Rows from a dataset
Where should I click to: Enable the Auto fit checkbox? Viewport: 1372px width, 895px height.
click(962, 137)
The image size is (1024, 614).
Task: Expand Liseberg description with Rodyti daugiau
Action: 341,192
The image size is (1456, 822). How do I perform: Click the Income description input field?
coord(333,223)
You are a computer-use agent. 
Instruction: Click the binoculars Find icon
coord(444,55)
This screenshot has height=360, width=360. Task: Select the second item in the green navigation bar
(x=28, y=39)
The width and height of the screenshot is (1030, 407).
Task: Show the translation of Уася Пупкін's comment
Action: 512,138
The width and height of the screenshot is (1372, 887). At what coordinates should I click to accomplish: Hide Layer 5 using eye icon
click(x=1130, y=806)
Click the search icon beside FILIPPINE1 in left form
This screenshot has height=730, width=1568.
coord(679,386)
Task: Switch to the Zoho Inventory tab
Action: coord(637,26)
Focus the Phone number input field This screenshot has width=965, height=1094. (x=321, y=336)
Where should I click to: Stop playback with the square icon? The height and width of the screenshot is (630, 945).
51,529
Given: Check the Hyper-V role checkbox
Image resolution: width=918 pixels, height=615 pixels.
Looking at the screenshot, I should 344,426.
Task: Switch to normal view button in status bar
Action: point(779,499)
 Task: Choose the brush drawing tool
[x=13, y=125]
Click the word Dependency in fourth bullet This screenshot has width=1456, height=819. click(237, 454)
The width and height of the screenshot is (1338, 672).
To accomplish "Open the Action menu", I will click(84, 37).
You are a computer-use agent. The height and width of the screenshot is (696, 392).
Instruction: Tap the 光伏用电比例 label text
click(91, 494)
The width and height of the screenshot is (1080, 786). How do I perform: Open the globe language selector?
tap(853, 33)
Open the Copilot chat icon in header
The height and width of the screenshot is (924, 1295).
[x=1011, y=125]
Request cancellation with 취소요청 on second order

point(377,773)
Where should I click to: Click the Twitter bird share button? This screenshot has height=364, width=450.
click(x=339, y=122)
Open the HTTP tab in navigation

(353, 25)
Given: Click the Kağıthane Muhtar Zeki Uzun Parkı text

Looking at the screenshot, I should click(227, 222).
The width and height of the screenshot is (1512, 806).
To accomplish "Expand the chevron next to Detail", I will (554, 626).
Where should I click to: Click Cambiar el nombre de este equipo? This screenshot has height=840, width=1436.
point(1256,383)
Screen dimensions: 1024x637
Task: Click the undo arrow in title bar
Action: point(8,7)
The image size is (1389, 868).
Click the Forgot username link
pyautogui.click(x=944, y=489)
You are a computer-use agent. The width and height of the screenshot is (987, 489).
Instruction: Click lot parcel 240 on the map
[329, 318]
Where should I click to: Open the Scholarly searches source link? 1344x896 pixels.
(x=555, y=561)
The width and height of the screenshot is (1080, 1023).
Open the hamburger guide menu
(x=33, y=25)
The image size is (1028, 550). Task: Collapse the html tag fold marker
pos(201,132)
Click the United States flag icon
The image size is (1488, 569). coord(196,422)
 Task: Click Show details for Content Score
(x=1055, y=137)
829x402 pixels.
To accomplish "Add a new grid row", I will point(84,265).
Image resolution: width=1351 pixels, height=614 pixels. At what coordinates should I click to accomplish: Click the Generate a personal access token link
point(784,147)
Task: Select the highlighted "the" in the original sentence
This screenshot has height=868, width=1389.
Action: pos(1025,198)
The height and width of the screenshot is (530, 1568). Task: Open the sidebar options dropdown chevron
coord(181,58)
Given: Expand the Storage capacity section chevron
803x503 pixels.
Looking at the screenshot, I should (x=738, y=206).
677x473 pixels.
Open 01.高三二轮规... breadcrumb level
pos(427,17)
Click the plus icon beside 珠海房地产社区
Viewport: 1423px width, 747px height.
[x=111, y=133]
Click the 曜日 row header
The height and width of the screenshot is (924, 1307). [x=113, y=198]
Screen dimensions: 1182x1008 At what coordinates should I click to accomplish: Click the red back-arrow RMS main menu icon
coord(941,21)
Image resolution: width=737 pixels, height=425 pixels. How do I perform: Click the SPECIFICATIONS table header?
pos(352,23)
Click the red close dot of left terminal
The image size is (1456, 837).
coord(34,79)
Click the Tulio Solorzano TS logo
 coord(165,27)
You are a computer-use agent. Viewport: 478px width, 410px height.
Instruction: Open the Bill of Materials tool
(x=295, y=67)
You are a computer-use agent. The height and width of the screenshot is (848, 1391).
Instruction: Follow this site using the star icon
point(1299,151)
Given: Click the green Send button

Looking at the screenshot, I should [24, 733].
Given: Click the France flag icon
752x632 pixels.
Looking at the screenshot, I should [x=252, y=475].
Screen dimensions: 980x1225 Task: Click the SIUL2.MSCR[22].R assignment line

▸ Short exercise: Rewrite the data starting at the line containing "Given: Click the France flag icon" and ending with the final line of the data, changing "France" to "Germany" and leaving everything else unchanged.

▸ Result of this task:
Given: Click the Germany flag icon
752x632 pixels.
Looking at the screenshot, I should [x=252, y=475].
Screen dimensions: 980x1225 Task: Click the SIUL2.MSCR[22].R assignment line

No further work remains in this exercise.